Exercise requirements:
Please output exactly the part of the records below that opens with the line containing "[تصميم مجموعه ترايدنت العربية] (80, 2501)" and closes with the line containing "Moja objednávka (101, 2345)", both lines included, and nothing else.

Saved entries:
○ ○ ○ ○ ○ ○ ○

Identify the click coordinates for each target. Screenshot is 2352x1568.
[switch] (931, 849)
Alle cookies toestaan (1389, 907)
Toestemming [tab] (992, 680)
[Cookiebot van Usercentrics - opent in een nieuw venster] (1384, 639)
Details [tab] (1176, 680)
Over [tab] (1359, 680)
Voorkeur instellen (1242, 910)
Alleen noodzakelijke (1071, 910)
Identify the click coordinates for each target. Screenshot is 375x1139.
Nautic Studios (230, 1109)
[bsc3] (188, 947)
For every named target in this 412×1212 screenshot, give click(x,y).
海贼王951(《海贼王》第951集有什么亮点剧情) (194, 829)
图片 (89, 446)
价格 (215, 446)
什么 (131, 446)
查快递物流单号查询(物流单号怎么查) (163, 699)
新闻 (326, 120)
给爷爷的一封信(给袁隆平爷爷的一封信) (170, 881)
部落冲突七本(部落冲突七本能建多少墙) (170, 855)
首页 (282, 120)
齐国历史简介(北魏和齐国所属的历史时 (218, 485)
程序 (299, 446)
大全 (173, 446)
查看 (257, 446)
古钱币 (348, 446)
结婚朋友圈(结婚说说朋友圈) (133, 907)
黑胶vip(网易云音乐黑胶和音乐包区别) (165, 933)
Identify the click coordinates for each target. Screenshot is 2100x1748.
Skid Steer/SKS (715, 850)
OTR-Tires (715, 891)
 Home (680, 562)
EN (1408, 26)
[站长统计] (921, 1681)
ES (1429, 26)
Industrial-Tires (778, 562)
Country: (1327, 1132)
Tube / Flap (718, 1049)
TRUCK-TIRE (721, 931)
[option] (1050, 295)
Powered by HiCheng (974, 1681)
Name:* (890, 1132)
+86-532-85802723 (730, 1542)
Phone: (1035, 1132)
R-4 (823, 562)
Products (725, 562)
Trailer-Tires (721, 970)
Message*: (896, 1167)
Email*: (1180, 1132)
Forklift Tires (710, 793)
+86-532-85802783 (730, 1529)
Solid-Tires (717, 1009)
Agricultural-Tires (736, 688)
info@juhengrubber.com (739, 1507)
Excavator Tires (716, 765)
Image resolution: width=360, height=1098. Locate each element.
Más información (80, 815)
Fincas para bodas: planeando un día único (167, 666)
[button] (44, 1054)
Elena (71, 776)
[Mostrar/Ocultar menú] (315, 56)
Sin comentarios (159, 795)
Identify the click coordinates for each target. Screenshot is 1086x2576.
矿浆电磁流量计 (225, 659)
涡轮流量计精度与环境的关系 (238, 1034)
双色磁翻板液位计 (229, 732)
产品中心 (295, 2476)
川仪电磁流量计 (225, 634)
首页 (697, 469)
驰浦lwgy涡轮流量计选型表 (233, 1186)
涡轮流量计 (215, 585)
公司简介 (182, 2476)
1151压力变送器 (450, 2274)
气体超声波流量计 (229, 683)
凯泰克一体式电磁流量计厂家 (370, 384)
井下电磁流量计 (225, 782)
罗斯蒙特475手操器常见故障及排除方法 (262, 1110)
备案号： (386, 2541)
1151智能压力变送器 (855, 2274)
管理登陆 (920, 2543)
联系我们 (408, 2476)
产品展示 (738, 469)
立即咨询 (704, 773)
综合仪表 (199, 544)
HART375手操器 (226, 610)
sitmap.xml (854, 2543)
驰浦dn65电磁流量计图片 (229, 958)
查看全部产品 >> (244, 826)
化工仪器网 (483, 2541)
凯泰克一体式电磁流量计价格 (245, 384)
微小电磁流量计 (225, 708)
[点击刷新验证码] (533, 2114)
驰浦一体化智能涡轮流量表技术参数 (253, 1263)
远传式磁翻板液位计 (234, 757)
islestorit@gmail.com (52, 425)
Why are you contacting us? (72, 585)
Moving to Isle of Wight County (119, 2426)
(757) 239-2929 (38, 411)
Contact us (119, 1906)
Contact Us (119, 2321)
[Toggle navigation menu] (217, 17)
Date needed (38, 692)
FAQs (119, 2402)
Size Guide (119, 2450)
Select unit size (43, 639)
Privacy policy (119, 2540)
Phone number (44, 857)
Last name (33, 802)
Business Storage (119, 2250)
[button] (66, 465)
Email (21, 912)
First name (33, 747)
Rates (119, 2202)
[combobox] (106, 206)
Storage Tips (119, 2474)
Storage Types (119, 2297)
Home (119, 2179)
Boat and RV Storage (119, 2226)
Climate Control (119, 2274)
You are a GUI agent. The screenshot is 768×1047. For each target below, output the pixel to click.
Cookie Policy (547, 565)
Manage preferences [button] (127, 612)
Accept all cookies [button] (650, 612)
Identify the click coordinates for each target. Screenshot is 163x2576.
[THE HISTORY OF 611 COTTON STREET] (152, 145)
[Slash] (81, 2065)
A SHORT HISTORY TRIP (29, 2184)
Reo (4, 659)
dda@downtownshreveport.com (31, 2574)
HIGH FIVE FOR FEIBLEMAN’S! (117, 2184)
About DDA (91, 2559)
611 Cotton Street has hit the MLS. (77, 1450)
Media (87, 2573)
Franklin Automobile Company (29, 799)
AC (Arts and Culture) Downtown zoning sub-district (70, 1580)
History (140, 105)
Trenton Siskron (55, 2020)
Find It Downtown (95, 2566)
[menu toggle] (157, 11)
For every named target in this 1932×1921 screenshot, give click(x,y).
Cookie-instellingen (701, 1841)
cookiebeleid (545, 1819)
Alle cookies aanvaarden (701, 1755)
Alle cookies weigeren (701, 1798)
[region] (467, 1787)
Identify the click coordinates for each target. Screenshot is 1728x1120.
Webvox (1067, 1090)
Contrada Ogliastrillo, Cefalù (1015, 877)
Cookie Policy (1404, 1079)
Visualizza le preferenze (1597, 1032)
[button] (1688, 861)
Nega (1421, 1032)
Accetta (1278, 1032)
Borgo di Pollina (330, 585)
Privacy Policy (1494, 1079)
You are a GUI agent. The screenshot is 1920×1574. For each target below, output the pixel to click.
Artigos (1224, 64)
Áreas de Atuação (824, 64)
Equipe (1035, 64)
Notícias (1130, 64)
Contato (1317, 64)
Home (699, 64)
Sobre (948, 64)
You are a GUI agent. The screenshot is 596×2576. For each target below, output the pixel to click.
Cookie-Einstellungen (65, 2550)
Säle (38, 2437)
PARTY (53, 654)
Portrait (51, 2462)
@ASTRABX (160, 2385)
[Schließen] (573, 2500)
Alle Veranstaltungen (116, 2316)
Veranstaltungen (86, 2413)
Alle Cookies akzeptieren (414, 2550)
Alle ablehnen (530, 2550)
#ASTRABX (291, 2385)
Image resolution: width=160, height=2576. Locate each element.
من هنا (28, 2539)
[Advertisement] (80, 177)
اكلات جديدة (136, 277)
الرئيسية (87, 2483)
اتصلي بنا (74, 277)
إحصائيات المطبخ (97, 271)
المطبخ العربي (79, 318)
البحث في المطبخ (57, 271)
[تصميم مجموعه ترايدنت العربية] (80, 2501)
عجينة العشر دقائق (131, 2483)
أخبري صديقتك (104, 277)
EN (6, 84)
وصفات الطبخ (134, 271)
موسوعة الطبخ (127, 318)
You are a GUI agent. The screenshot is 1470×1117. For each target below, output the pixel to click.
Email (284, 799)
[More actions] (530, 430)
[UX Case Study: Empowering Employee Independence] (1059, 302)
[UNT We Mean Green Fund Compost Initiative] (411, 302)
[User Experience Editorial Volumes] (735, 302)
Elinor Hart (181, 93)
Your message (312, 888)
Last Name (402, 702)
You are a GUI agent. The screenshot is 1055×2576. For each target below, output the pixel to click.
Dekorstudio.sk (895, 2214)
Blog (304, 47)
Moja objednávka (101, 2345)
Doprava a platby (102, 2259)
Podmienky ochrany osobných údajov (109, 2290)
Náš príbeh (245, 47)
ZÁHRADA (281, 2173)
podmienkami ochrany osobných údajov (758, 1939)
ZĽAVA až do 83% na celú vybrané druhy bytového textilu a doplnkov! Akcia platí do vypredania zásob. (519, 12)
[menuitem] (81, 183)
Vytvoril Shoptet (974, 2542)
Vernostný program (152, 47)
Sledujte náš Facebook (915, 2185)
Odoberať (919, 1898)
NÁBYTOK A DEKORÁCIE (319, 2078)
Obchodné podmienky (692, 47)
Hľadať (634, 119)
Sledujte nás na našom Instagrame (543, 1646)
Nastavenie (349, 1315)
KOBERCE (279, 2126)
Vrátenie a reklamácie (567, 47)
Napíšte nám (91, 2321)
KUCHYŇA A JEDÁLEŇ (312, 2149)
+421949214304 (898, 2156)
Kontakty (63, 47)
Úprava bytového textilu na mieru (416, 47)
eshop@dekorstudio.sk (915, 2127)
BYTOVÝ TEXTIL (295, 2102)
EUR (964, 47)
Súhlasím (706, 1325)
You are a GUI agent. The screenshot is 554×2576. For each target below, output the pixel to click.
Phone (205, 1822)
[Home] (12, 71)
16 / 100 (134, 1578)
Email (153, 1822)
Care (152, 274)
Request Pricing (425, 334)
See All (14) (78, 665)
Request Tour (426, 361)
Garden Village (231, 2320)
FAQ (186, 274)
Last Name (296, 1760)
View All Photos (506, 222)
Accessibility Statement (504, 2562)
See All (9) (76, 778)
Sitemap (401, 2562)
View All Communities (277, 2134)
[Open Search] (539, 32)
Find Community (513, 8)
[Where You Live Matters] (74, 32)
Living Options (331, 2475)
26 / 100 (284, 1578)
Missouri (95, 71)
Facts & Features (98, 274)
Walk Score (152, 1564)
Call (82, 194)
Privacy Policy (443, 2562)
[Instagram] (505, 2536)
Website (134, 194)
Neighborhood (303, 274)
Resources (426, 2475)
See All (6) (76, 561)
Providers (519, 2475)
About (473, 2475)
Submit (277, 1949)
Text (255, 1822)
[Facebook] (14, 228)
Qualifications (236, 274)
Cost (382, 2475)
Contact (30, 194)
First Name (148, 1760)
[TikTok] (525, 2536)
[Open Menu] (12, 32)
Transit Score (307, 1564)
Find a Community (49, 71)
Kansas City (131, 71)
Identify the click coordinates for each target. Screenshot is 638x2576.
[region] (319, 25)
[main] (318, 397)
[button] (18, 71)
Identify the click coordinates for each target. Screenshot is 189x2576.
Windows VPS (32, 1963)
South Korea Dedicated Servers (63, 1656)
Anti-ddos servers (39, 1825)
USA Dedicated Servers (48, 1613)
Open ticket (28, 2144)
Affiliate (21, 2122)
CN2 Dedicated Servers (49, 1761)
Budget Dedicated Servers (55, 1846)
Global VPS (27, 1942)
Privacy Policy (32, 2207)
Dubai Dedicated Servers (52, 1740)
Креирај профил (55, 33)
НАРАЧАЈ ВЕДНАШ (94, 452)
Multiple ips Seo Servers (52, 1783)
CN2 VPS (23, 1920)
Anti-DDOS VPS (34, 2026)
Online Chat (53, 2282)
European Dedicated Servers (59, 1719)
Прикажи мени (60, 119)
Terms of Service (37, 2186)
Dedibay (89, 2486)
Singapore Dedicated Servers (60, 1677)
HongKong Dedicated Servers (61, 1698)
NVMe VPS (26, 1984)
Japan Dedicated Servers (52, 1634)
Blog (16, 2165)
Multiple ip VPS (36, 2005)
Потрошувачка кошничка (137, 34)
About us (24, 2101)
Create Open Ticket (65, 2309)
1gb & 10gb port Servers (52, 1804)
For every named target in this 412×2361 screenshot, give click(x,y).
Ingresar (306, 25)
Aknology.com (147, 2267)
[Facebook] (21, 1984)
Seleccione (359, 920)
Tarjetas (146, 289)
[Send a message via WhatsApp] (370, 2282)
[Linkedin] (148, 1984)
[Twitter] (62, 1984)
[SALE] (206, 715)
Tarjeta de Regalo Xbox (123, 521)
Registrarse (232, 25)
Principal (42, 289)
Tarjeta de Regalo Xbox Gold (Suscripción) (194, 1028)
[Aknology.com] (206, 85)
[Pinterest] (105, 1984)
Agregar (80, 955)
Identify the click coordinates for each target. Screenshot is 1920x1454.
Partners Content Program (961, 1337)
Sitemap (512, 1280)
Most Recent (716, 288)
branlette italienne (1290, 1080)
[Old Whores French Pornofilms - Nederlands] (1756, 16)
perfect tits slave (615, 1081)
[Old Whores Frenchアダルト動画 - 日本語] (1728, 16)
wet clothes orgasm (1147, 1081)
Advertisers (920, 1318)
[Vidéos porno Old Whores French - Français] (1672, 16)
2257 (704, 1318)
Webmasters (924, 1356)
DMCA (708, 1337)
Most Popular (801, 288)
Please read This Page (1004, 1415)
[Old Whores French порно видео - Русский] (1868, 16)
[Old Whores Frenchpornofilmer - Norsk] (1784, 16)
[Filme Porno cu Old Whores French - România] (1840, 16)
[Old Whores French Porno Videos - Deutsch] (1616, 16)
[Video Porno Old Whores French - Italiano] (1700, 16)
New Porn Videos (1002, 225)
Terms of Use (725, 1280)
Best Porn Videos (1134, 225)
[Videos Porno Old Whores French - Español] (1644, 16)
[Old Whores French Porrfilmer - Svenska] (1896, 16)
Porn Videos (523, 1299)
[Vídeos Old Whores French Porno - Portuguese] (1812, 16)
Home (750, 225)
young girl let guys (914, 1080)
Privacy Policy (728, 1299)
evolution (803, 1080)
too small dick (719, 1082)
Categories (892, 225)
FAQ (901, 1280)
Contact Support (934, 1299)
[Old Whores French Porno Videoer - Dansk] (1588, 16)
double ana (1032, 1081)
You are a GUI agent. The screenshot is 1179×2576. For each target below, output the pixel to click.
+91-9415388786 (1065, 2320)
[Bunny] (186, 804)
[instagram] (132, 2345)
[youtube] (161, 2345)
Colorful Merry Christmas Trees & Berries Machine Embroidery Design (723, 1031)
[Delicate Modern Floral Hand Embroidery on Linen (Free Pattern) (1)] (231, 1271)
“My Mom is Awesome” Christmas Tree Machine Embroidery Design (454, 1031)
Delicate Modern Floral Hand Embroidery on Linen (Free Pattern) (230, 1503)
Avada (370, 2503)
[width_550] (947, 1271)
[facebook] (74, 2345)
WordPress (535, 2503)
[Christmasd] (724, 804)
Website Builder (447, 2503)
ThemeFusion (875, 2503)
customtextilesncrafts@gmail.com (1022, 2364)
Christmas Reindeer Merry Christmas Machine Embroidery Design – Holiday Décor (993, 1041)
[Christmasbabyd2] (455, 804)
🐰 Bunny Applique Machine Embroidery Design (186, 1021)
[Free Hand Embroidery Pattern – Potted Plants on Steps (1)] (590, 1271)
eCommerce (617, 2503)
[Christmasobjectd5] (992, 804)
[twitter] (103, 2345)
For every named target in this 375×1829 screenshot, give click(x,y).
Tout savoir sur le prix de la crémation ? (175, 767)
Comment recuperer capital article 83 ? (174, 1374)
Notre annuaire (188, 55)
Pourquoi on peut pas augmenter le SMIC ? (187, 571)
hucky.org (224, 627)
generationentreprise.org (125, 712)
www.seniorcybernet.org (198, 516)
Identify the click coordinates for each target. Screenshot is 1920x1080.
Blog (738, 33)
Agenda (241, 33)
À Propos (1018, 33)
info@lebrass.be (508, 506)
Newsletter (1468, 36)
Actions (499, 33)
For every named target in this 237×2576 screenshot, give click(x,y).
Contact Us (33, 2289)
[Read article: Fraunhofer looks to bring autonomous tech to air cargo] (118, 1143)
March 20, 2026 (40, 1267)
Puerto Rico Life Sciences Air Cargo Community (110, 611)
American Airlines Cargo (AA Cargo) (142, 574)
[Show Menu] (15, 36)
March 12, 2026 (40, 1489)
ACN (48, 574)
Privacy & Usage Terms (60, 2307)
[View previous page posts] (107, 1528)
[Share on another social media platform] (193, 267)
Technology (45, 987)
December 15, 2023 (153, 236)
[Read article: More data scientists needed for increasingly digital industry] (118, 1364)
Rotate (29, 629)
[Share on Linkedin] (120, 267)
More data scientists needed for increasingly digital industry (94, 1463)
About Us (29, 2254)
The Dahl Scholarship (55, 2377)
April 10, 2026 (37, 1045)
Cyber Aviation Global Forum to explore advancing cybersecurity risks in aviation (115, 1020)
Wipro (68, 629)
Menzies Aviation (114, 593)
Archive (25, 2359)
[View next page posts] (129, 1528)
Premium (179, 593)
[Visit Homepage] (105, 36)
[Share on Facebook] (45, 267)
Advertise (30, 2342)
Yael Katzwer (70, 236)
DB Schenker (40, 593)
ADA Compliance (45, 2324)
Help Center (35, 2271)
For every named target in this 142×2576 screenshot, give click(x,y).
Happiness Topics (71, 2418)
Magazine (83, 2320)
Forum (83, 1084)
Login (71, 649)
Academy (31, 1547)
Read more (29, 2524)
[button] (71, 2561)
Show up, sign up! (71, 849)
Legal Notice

○ ○ ○ ○ ○ ○ ○

Task solution:
[تصميم مجموعه ترايدنت العربية] (80, 2501)
عجينة العشر دقائق (131, 2483)
أخبري صديقتك (104, 277)
EN (6, 84)
وصفات الطبخ (134, 271)
موسوعة الطبخ (127, 318)
You are a GUI agent. The screenshot is 1470×1117. For each target below, output the pixel to click.
Email (284, 799)
[More actions] (530, 430)
[UX Case Study: Empowering Employee Independence] (1059, 302)
[UNT We Mean Green Fund Compost Initiative] (411, 302)
[User Experience Editorial Volumes] (735, 302)
Elinor Hart (181, 93)
Your message (312, 888)
Last Name (402, 702)
You are a GUI agent. The screenshot is 1055×2576. For each target below, output the pixel to click.
Dekorstudio.sk (895, 2214)
Blog (304, 47)
Moja objednávka (101, 2345)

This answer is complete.